毛皮洗い

夏伐

季節折々に

 青空が広がるはるかな草原で、たくさんの猫たちが寝転がっていた。


 あたたかい季節とさむい季節の間の国で、うみゃうみゃと惰眠をむさぼっている。一匹の猫が空から差し込まれた大きな箸につままれる。
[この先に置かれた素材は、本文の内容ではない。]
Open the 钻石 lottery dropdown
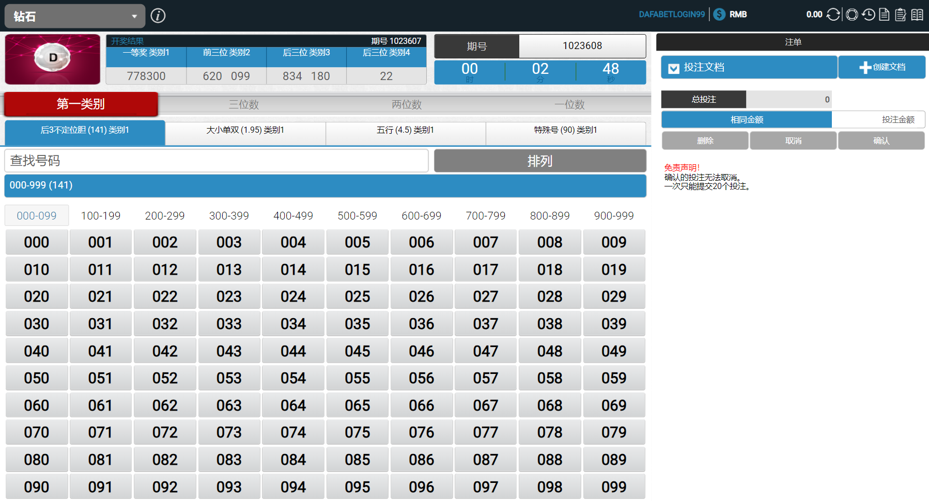 pyautogui.click(x=74, y=15)
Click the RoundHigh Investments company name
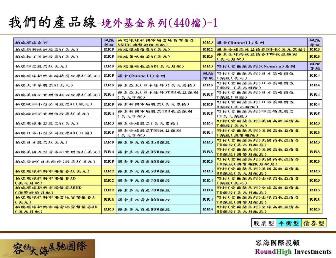The width and height of the screenshot is (336, 258). pos(293,252)
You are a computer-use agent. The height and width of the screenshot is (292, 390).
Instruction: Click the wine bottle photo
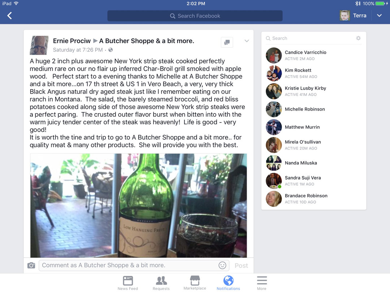click(139, 205)
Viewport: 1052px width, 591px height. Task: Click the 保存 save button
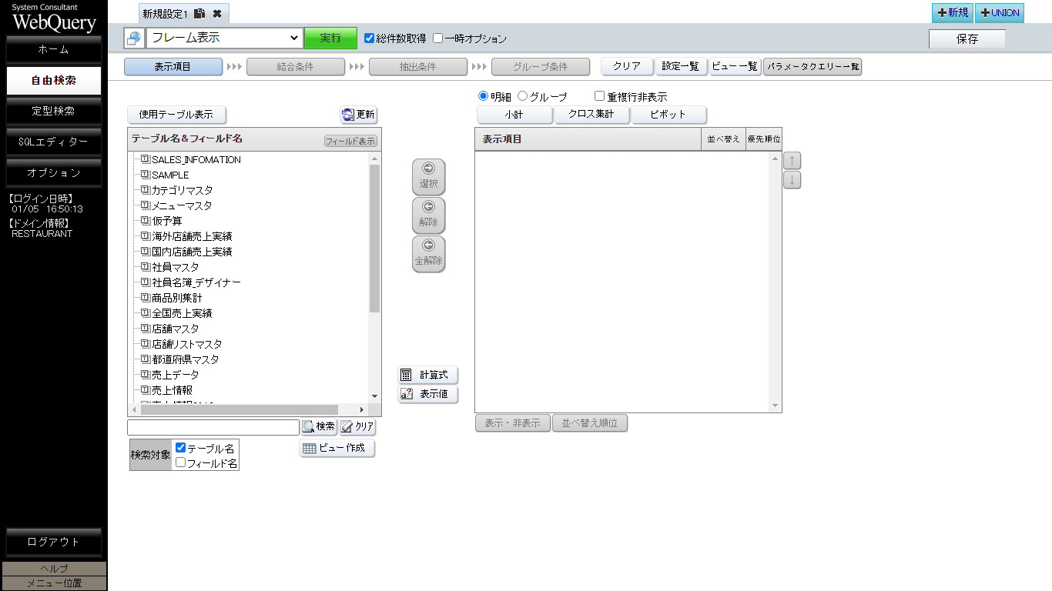pos(967,38)
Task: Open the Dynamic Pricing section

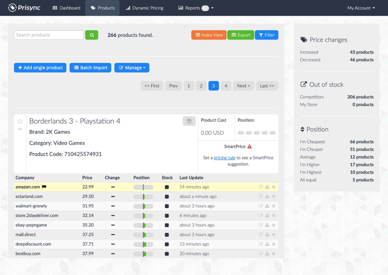Action: [x=144, y=8]
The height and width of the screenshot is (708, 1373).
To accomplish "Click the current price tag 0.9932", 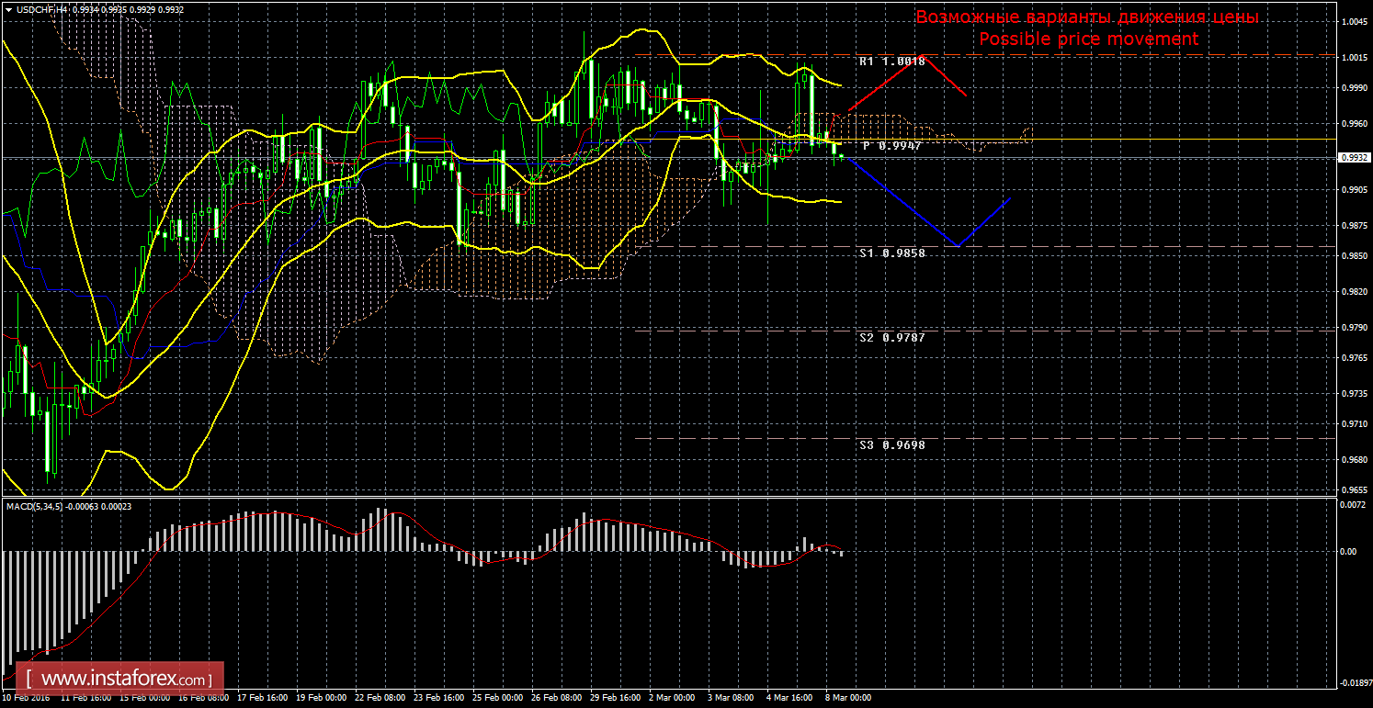I will pos(1354,158).

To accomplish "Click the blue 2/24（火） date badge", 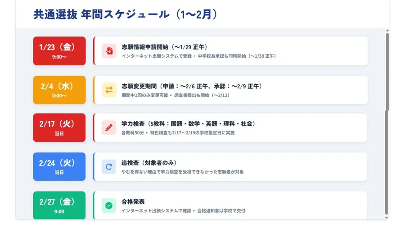I will [59, 167].
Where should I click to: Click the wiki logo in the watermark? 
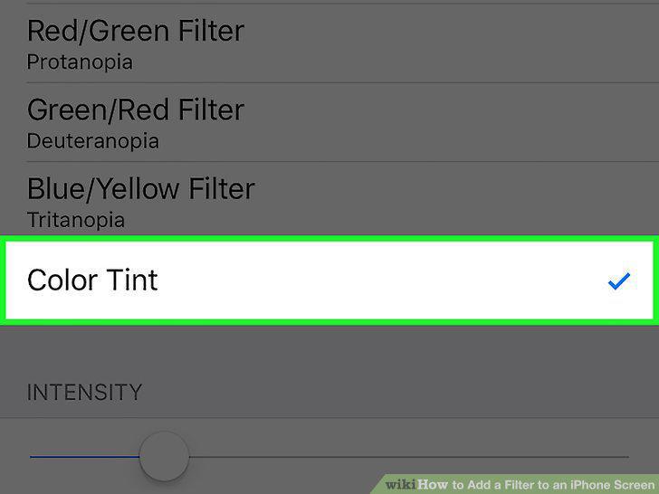pos(401,485)
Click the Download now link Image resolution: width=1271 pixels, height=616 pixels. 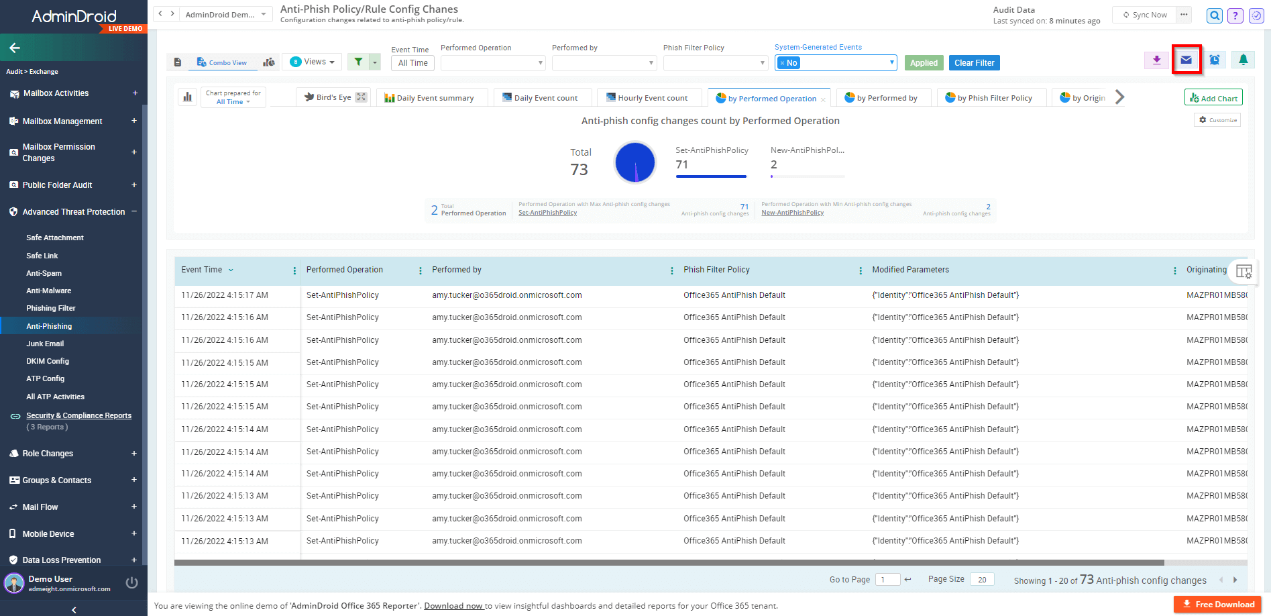click(x=453, y=605)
 ぐにゃんにゃんと伸びた猫は空中に浮いている大きくて透明な鍋に放り込まれた。ぼわんと猫の毛並みが爆発した。

 しゃぶしゃぶと猫が箸で揺さぶられる。

 また草原に戻されると猫は冬の国の方へ歩き出した。


 また箸につままれて猫が鍋に放り込まれる。


 今度はぶにゅんと毛が短くなった。猫は驚いたように暴れるが、ふりふりと鍋の中を揺らされてまた草原に戻された。

 猫は少し怒ったようにして、夏の国の方へ歩き出した。


 一匹一匹、猫は透明な鍋の中で洗われていく。


 そして草原からも一匹一匹立ち去っていく。


 春の国から来た猫は夏の国へ。夏の国から来た猫は秋の国へ。

 四季を巡るなか、猫たちは毛皮を着替えて立ち去っていった。


 ここは人間たちが噂する猫の国。

 ぽんやりと眠ることだけできる国。